Soluzione a prova di tariffa

L'Unione Europea è il campione mondiale nel commercio. Con un volume di scambi pari a 7,6 trilioni di euro nel 2023 (il 16,1% del commercio globale), il blocco ha superato sia gli Stati Uniti che la Cina in termini di scambi commerciali. Tuttavia, i suoi due maggiori partner commerciali continuano a essere proprio quelli con cui non ha un accordo di libero scambio, e questa contraddizione, soprattutto nel caso degli Stati Uniti, si sta rapidamente trasformando da un vantaggio strategico in uno svantaggio economico.
Sotto la presidenza di Donald Trump, gli Stati Uniti hanno dimostrato di essere un partner incostante. I dazi sono stati nuovamente utilizzati come strumento di pressione politica e l'economia transatlantica sta già soffrendo a causa di tariffe doganali senza precedenti. Tuttavia, la Germania, il motore industriale d'Europa, ha risentito di questo impatto in modo sproporzionato. Quel che è peggio è che uno scenario di tariffe del 20-25% su tutti i beni non è più una possibilità remota, il che potrebbe ridurre le esportazioni dell'UE verso gli Stati Uniti del 17,5% e ridurre dello 0,54% il PIL europeo. Pertanto, per sostituire i 144 miliardi di euro di esportazioni perse non basterà una diplomazia abile: serviranno una reinvenzione strategica e un coordinamento tra gli Stati membri.
La diversificazione commerciale è già in atto. L'accordo di libero scambio UE-India, che prevede drastiche riduzioni dei dazi su prodotti come le automobili europee, potrebbe portare il commercio bilaterale a 167 miliardi di euro entro il 2026. Analogamente, un accordo rivitalizzato con il Mercosur potrebbe aumentare i flussi commerciali del 37%, con particolare attenzione ai settori farmaceutico e agricolo. Stipulando un nuovo accordo con il Messico, l'Unione potrebbe recuperare 91 miliardi di euro di perdite legate agli Stati Uniti. Tuttavia, resterebbe un deficit di 53 miliardi di euro, difficilmente colmabile solo con partnership esterne, date le difficoltà politiche interne ed estere.

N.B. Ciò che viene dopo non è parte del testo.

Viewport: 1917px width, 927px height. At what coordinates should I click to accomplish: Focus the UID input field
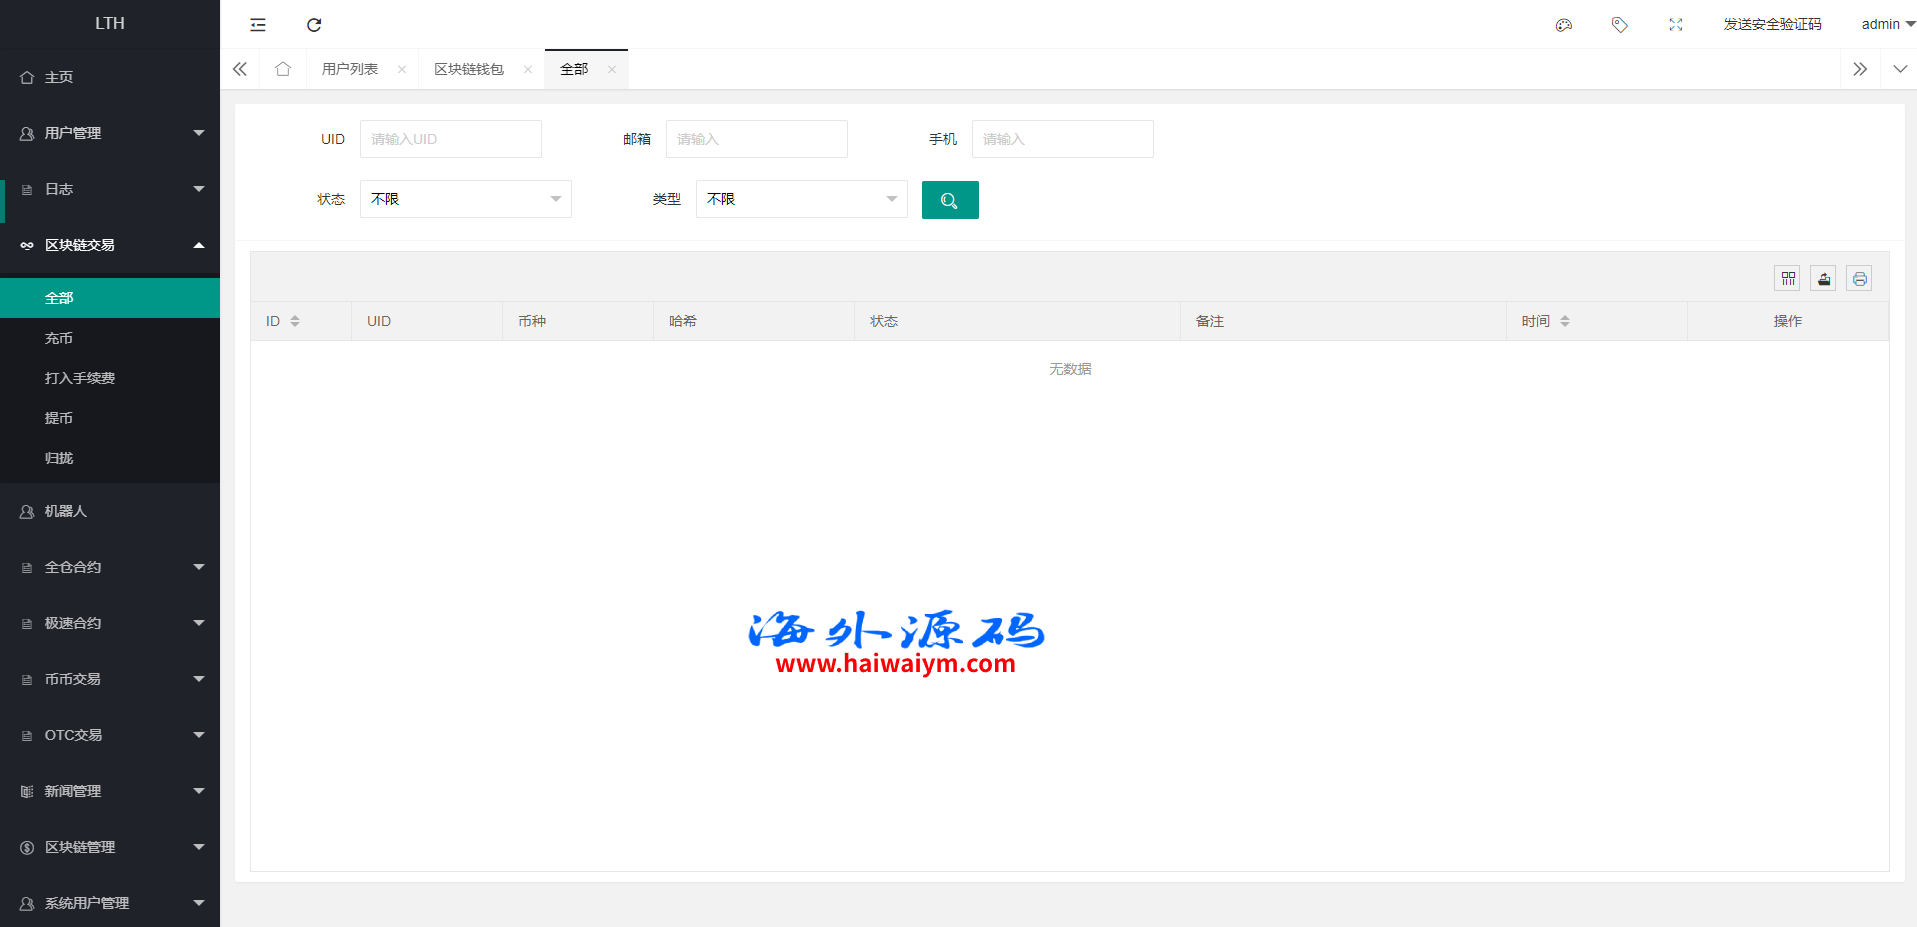(x=450, y=139)
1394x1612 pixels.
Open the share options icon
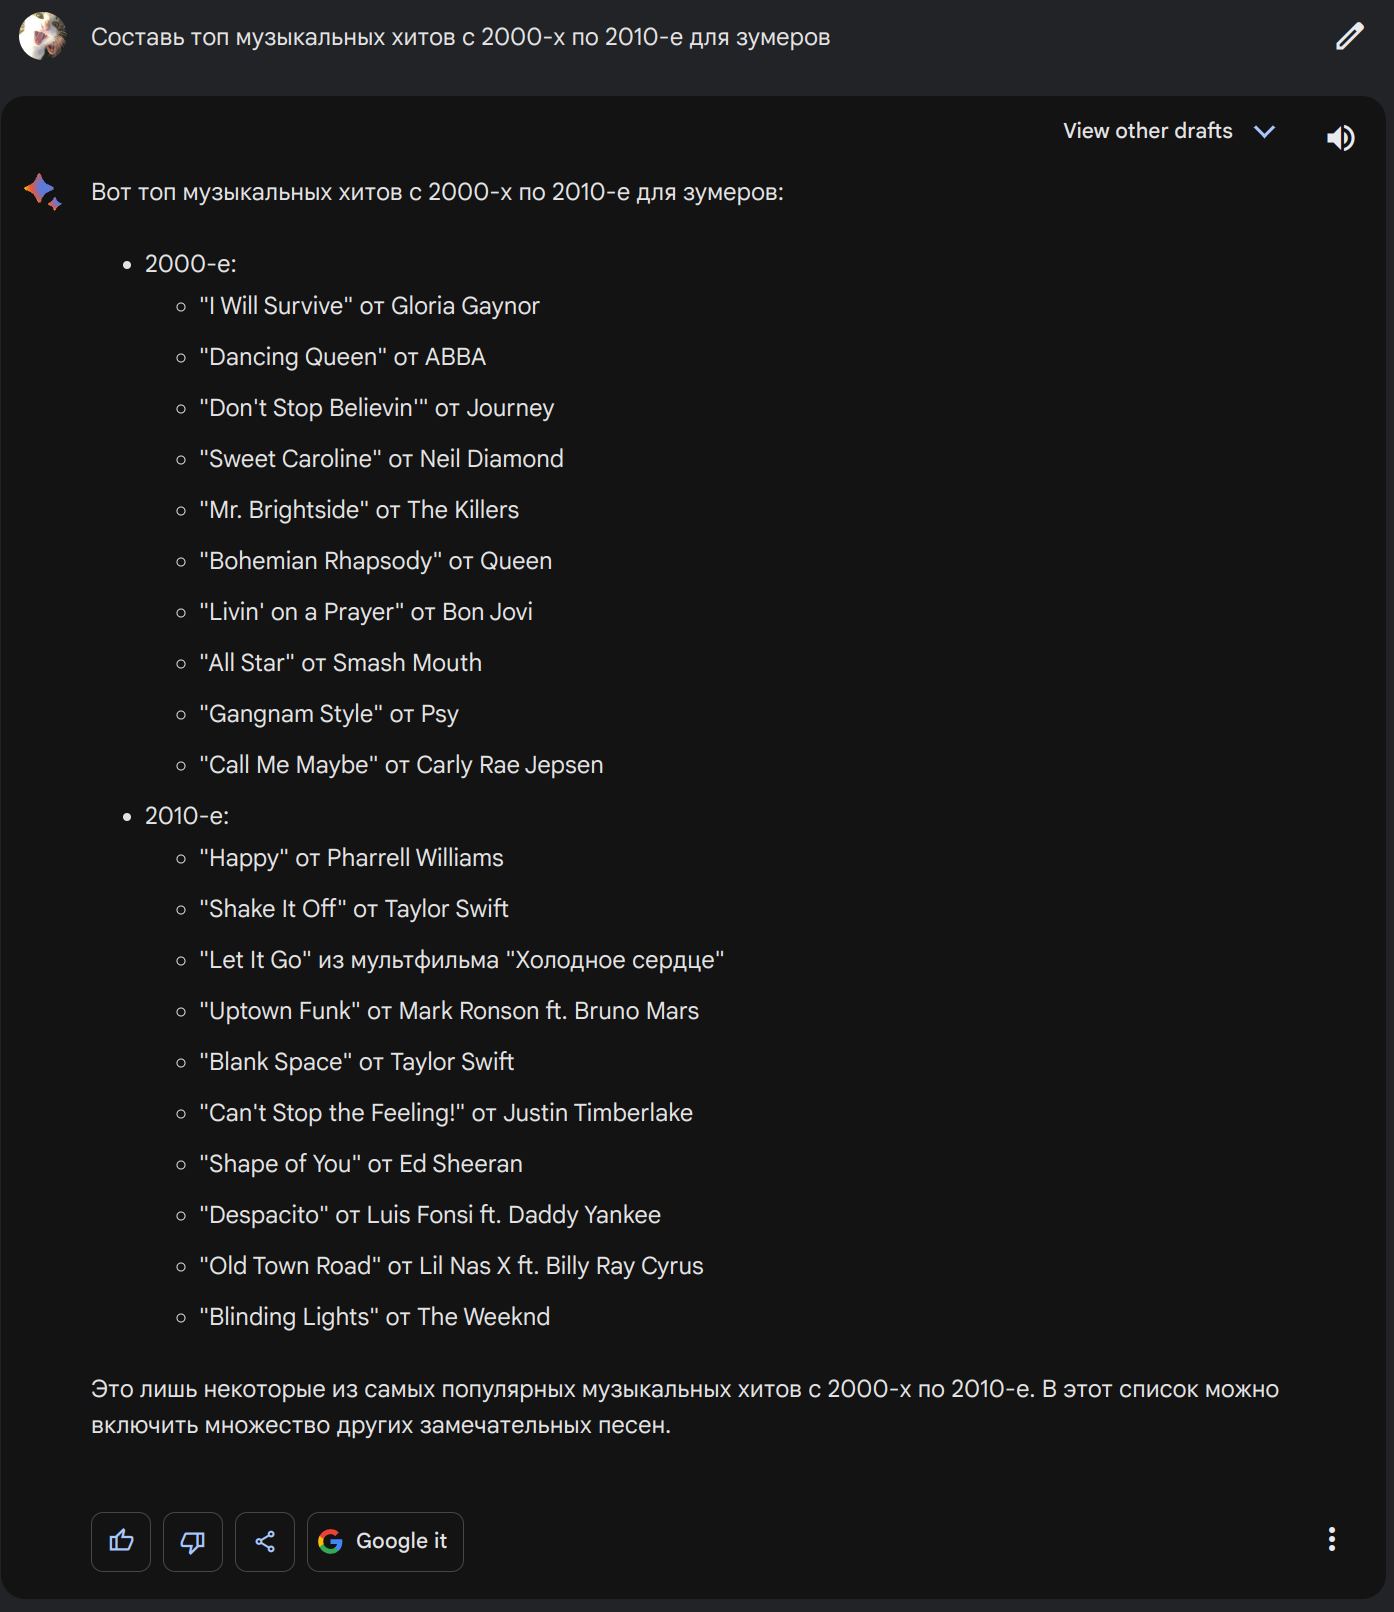click(x=265, y=1541)
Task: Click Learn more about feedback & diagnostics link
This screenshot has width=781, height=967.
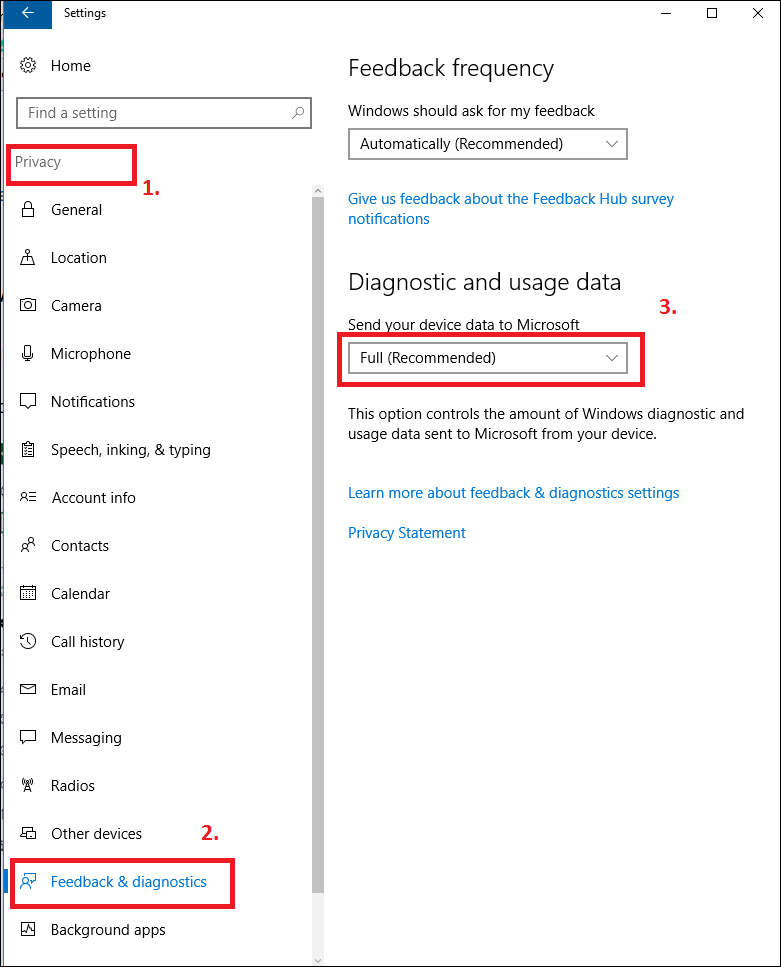Action: pyautogui.click(x=513, y=493)
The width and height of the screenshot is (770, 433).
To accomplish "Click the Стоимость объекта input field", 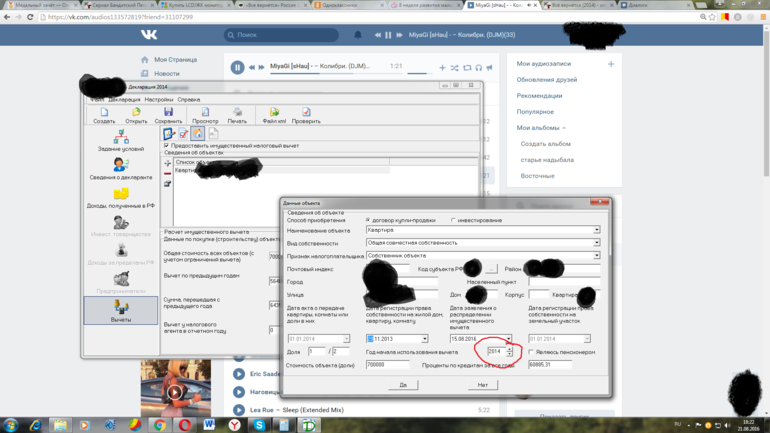I will (388, 365).
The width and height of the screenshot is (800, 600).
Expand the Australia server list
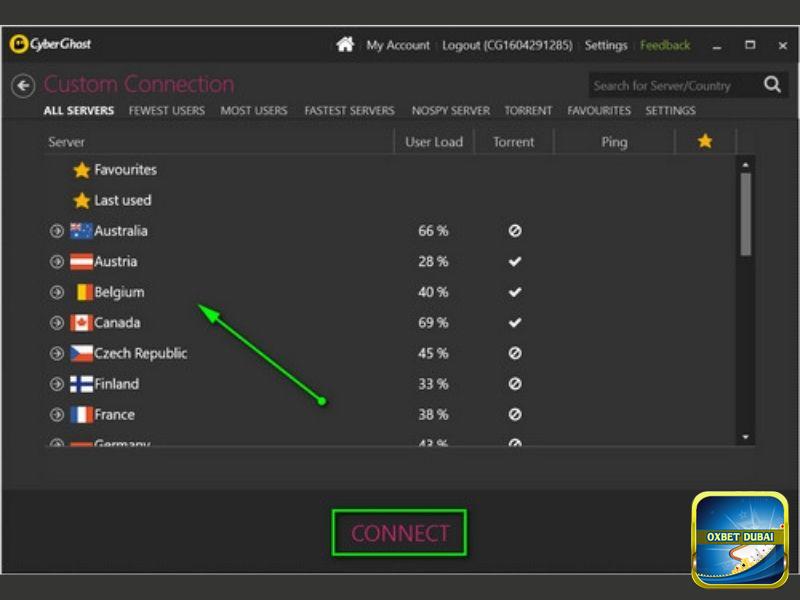point(57,232)
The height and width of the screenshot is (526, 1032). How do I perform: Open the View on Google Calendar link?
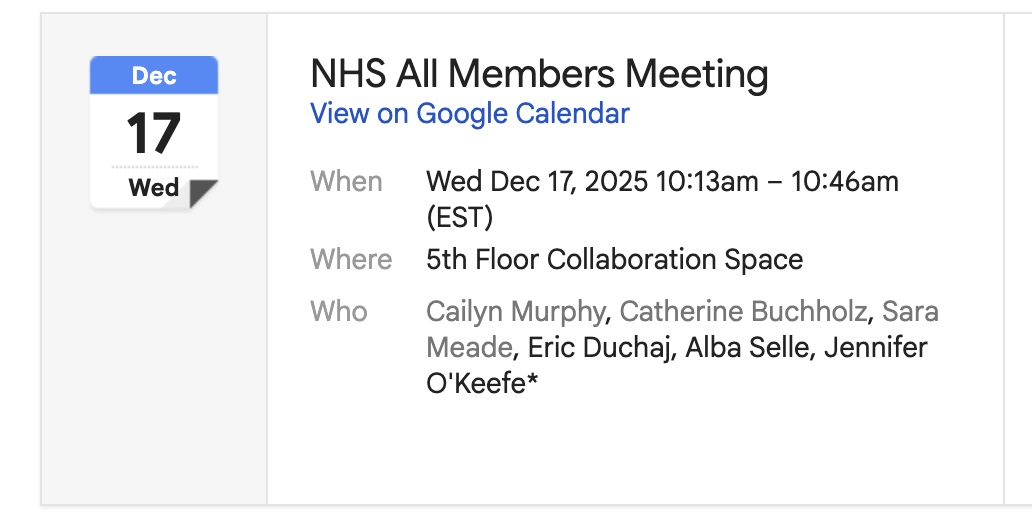[x=470, y=114]
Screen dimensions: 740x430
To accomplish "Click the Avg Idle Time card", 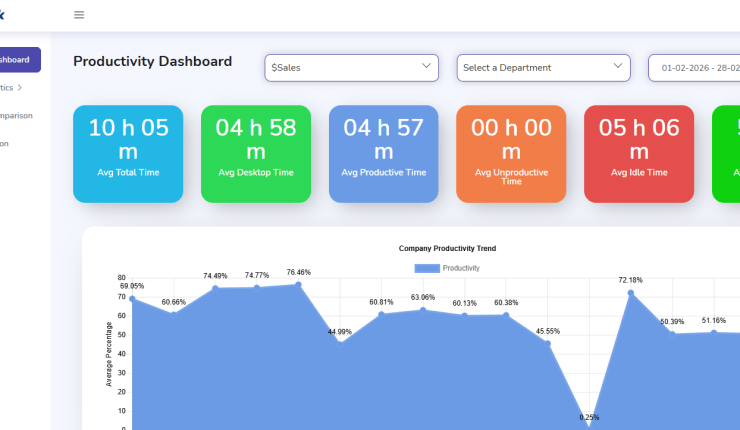I will pos(638,154).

Ma la strada migliore per l’Europa non si trova oltre i suoi confini, bensì al loro interno: il Mercato unico, spesso elogiato, raramente completato, resta lo strumento economico meno utilizzato del continente. Mentre le merci si muovono relativamente liberamente, servizi, capitali e lavoro incontrano persistenti barriere. Nel settore dei servizi, l'eliminazione anche solo della metà delle barriere interne potrebbe generare 279 miliardi di euro all'anno. Un mercato digitale realmente integrato aggiungerebbe altri 415 miliardi di euro, senza contare i mercati integrati dell'energia e dei capitali. In totale, il completamento del Mercato unico potrebbe liberare fino a 1,1 trilioni di euro all'anno (secondo le stime del Servizio di ricerca del Parlamento europeo e del Comitato economico e sociale europeo). una cifra che rende le perdite commerciali transatlantiche gestibili, se non insignificanti.
A differenza degli accordi commerciali esterni, soggetti a tensioni geopolitiche, l'integrazione interna dipende esclusivamente dalla volontà politica. Un idraulico polacco non dovrebbe dover rinnovare la certificazione per lavorare in Belgio. Una startup portoghese dovrebbe essere in grado di attrarre investimenti olandesi senza incorrere in conflitti normativi. La mobilità del lavoro, le licenze professionali e gli appalti pubblici dovrebbero essere agevolati, non ostacolati.
L’imprevedibilità di Washington e l’opacità strategica di Pechino dimostrano chiaramente che l’Unione Europea non può più fare affidamento sul bilateralismo in un mondo multipolare. Il mercato unico, con i suoi 450 milioni di consumatori e 22 milioni di imprese, offre scala, resilienza e sovranità, ma solo se visto come un progetto in costruzione e non come un prodotto finito.
Per resistere agli shock esterni e affermare la propria indipendenza economica, Bruxelles deve guardare al suo interno. La questione non è se l'Unione Europea riuscirà a sopravvivere a una nuova ondata di dazi statunitensi, ma se riuscirà a continuare a rinviare il completamento del proprio mercato.
Come affermò Jean Monnet, uno dei padri fondatori dell'integrazione europea: "Gli uomini accettano il cambiamento solo nella necessità e vedono la necessità solo nella crisi".
La crisi è arrivata. Resta da vedere se il cambiamento arriverà in tempo.